A new ransomware has been found in the wild that is currently undetected by antivirus engines on public scanning platforms. Its name is NextCry due to the extension appended to encrypted files and that it targets clients of the NextCloud file sync and share service. The malware targets Nextcloud instances and for the time being there is no free decryption tool available for victims.
There has been a rampant growth of look-alike domains, which are often used to steal sensitive data from online shoppers. Venafi analyzed suspicious domains targeting 20 major retailers in the U.S., U.K., France, Germany and Australia and found over 100,000 look-alike domains that use valid TLS certificates to appear safe and trusted. According to the research, growth in the number of look-alike domains has more than doubled since 2018, outpacing legitimate domains by nearly four times.

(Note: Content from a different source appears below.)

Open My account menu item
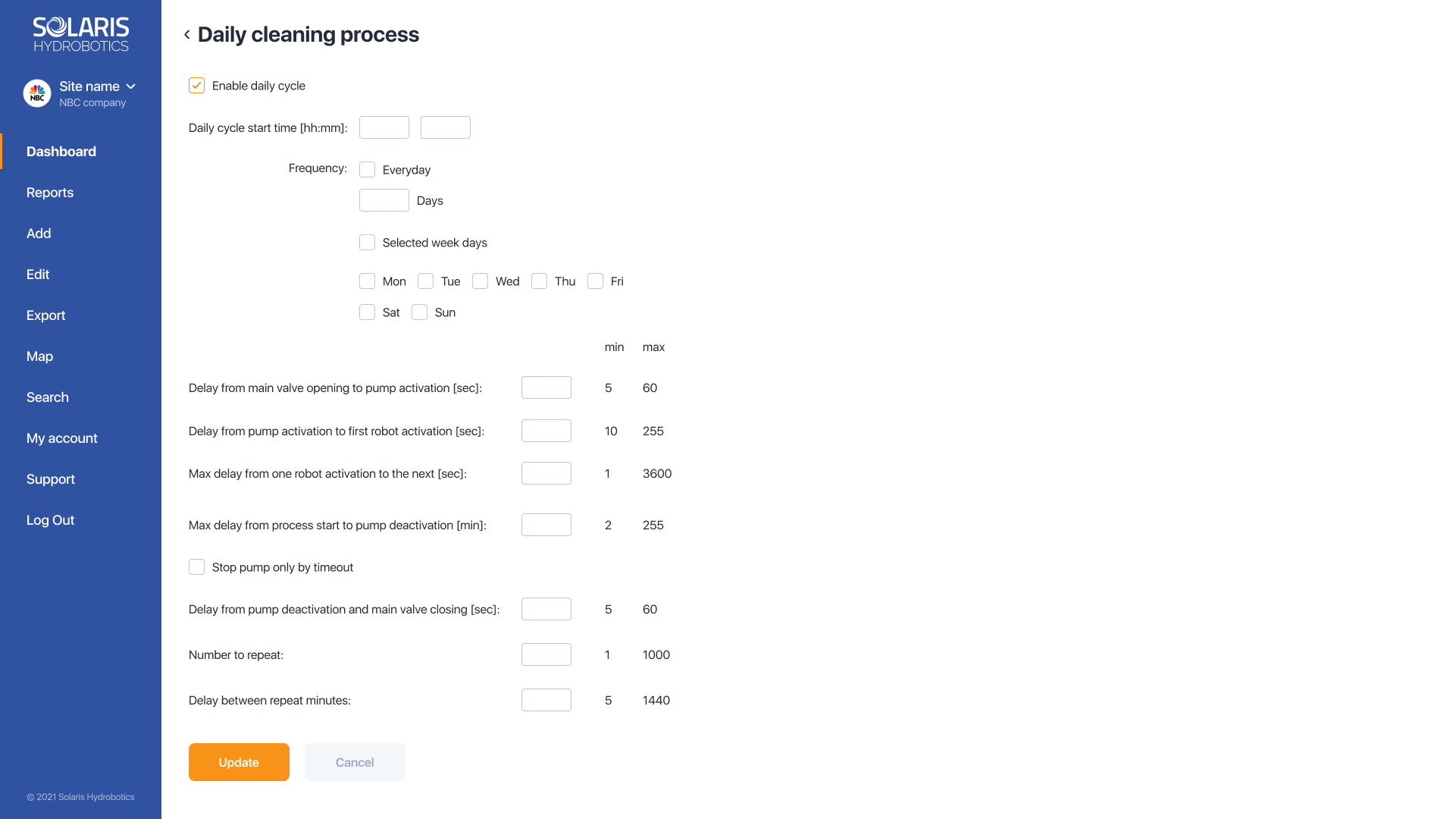Screen dimensions: 1456x819 coord(62,438)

A security vulnerability in WhatsApp that was made public last week could be abused to execute arbitrary code remotely on affected devices. Tracked as CVE-2019-11931, the issue is a stack-based buffer overflow that can be triggered by sending a specially crafted MP4 file via WhatsApp, Facebook explains in an advisory. The buffer overflow occurs when the application parses the elementary stream metadata of an MP4 file.
The healthcare industry has been overwhelmingly targeted by Trojan malware during the last year, which increased by 82 percent in Q3 2019 over the previous quarter, according to Malwarebytes. The two most dangerous Trojans of 2018–2019 for all industries, Emotet and TrickBot, were the two primary culprits. Emotet detections surged at the beginning of 2019, followed by a wave of TrickBot detections in the second half of the year, becoming the number one threat to healthcare today.